An exact copy of all entries is the expected answer.

> **Excerpted data**:
= = = = = = =

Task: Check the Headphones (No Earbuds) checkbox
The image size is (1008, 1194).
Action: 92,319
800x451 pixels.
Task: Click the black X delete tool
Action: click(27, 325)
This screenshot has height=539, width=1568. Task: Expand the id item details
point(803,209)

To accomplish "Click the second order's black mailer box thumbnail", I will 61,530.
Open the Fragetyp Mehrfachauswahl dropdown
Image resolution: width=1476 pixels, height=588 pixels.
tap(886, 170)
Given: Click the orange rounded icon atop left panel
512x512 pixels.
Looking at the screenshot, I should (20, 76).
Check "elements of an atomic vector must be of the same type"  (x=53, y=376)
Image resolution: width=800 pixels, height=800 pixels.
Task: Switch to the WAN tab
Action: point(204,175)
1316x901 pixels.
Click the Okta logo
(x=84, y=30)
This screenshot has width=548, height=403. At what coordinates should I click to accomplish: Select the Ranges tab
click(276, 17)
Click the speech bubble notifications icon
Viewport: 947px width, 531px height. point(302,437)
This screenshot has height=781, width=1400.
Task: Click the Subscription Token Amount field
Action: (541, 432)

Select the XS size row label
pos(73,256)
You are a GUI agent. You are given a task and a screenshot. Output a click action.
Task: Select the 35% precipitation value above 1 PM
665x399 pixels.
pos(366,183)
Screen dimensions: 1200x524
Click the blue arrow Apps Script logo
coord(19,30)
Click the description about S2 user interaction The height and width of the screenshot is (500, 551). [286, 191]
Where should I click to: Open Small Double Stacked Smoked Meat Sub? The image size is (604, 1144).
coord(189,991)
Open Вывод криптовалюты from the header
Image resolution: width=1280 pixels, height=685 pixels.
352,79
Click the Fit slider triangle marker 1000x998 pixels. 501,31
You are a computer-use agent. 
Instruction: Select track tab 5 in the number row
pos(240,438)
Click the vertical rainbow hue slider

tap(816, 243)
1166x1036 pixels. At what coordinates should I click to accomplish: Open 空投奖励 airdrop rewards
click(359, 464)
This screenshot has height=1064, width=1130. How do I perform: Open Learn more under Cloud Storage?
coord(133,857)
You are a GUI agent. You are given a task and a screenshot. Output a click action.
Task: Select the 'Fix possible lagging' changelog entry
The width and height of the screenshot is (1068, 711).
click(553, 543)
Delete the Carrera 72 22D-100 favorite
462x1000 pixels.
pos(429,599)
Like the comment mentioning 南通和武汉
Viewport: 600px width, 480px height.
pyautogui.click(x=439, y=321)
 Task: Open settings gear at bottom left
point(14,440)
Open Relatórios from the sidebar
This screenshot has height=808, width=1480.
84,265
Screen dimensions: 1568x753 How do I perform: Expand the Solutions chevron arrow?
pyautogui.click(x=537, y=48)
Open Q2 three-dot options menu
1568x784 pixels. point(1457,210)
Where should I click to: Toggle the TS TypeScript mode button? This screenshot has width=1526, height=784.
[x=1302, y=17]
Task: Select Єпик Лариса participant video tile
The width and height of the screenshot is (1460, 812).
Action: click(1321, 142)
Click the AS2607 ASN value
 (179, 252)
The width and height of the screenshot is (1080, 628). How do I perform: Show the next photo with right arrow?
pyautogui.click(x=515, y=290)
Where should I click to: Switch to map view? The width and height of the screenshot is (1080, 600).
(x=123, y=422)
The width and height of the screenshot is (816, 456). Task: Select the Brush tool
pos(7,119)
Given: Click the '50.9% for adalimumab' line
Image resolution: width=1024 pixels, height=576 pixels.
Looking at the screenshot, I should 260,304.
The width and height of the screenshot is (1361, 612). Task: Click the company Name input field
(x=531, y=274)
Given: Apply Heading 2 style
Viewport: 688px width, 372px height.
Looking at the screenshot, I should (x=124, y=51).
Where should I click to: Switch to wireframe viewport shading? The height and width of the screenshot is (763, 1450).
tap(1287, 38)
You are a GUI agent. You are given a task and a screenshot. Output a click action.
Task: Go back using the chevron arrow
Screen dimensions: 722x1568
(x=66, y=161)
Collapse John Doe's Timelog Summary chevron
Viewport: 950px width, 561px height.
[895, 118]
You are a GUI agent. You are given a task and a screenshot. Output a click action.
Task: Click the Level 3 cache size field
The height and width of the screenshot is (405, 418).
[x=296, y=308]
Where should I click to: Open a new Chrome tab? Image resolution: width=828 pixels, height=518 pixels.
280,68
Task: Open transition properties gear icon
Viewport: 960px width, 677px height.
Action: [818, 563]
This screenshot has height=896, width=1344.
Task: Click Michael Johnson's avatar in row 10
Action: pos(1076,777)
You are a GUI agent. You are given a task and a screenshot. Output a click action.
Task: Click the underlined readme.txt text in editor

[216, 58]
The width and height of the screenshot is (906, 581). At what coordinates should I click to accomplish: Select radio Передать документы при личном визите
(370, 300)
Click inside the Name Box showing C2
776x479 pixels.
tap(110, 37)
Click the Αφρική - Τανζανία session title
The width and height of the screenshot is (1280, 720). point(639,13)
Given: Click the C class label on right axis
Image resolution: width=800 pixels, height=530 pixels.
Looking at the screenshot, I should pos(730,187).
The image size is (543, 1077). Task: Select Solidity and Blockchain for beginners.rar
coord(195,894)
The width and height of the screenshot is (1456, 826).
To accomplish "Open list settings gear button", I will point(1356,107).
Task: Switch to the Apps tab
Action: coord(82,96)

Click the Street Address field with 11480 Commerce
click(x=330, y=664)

= = = = = = =

> **Task output**:
Task: Check the Headphones (No Earbuds) checkbox
The image size is (1008, 1194).
Action: 92,319
800x451 pixels.
Task: Click the black X delete tool
Action: click(27, 325)
This screenshot has height=539, width=1568. Task: Expand the id item details
point(803,209)

To accomplish "Click the second order's black mailer box thumbnail", I will 61,530.
Open the Fragetyp Mehrfachauswahl dropdown
Image resolution: width=1476 pixels, height=588 pixels.
tap(886, 170)
Given: Click the orange rounded icon atop left panel
512x512 pixels.
Looking at the screenshot, I should (20, 76).
Check "elements of an atomic vector must be of the same type"  (x=53, y=376)
Image resolution: width=800 pixels, height=800 pixels.
Task: Switch to the WAN tab
Action: point(204,175)
1316x901 pixels.
Click the Okta logo
(x=84, y=30)
This screenshot has width=548, height=403. At what coordinates should I click to accomplish: Select the Ranges tab
click(276, 17)
Click the speech bubble notifications icon
Viewport: 947px width, 531px height. point(302,437)
This screenshot has height=781, width=1400.
Task: Click the Subscription Token Amount field
Action: (541, 432)

Select the XS size row label
pos(73,256)
You are a GUI agent. You are given a task and a screenshot. Output a click action.
Task: Select the 35% precipitation value above 1 PM
665x399 pixels.
pos(366,183)
Screen dimensions: 1200x524
Click the blue arrow Apps Script logo
coord(19,30)
Click the description about S2 user interaction The height and width of the screenshot is (500, 551). [286, 191]
Where should I click to: Open Small Double Stacked Smoked Meat Sub? The image size is (604, 1144).
coord(189,991)
Open Вывод криптовалюты from the header
Image resolution: width=1280 pixels, height=685 pixels.
352,79
Click the Fit slider triangle marker 1000x998 pixels. 501,31
You are a computer-use agent. 
Instruction: Select track tab 5 in the number row
pos(240,438)
Click the vertical rainbow hue slider

tap(816, 243)
1166x1036 pixels. At what coordinates should I click to accomplish: Open 空投奖励 airdrop rewards
click(359, 464)
This screenshot has height=1064, width=1130. How do I perform: Open Learn more under Cloud Storage?
coord(133,857)
You are a GUI agent. You are given a task and a screenshot. Output a click action.
Task: Select the 'Fix possible lagging' changelog entry
The width and height of the screenshot is (1068, 711).
click(553, 543)
Delete the Carrera 72 22D-100 favorite
462x1000 pixels.
pos(429,599)
Like the comment mentioning 南通和武汉
Viewport: 600px width, 480px height.
pyautogui.click(x=439, y=321)
 Task: Open settings gear at bottom left
point(14,440)
Open Relatórios from the sidebar
This screenshot has height=808, width=1480.
84,265
Screen dimensions: 1568x753 How do I perform: Expand the Solutions chevron arrow?
pyautogui.click(x=537, y=48)
Open Q2 three-dot options menu
1568x784 pixels. point(1457,210)
Where should I click to: Toggle the TS TypeScript mode button? This screenshot has width=1526, height=784.
[x=1302, y=17]
Task: Select Єпик Лариса participant video tile
The width and height of the screenshot is (1460, 812).
Action: click(1321, 142)
Click the AS2607 ASN value
 (179, 252)
The width and height of the screenshot is (1080, 628). How do I perform: Show the next photo with right arrow?
pyautogui.click(x=515, y=290)
Where should I click to: Switch to map view? The width and height of the screenshot is (1080, 600).
(x=123, y=422)
The width and height of the screenshot is (816, 456). Task: Select the Brush tool
pos(7,119)
Given: Click the '50.9% for adalimumab' line
Image resolution: width=1024 pixels, height=576 pixels.
Looking at the screenshot, I should 260,304.
The width and height of the screenshot is (1361, 612). Task: Click the company Name input field
(x=531, y=274)
Given: Apply Heading 2 style
Viewport: 688px width, 372px height.
Looking at the screenshot, I should (x=124, y=51).
Where should I click to: Switch to wireframe viewport shading? The height and width of the screenshot is (763, 1450).
tap(1287, 38)
You are a GUI agent. You are given a task and a screenshot. Output a click action.
Task: Go back using the chevron arrow
Screen dimensions: 722x1568
(x=66, y=161)
Collapse John Doe's Timelog Summary chevron
Viewport: 950px width, 561px height.
[895, 118]
You are a GUI agent. You are given a task and a screenshot. Output a click action.
Task: Click the Level 3 cache size field
The height and width of the screenshot is (405, 418).
[x=296, y=308]
Where should I click to: Open a new Chrome tab? Image resolution: width=828 pixels, height=518 pixels.
280,68
Task: Open transition properties gear icon
Viewport: 960px width, 677px height.
Action: [818, 563]
This screenshot has height=896, width=1344.
Task: Click Michael Johnson's avatar in row 10
Action: pos(1076,777)
You are a GUI agent. You are given a task and a screenshot. Output a click action.
Task: Click the underlined readme.txt text in editor

[216, 58]
The width and height of the screenshot is (906, 581). At what coordinates should I click to accomplish: Select radio Передать документы при личном визите
(370, 300)
Click inside the Name Box showing C2
776x479 pixels.
tap(110, 37)
Click the Αφρική - Τανζανία session title
The width and height of the screenshot is (1280, 720). point(639,13)
Given: Click the C class label on right axis
Image resolution: width=800 pixels, height=530 pixels.
Looking at the screenshot, I should pos(730,187).
The image size is (543, 1077). Task: Select Solidity and Blockchain for beginners.rar
coord(195,894)
The width and height of the screenshot is (1456, 826).
To accomplish "Open list settings gear button", I will point(1356,107).
Task: Switch to the Apps tab
Action: coord(82,96)

Click the Street Address field with 11480 Commerce
click(x=330, y=664)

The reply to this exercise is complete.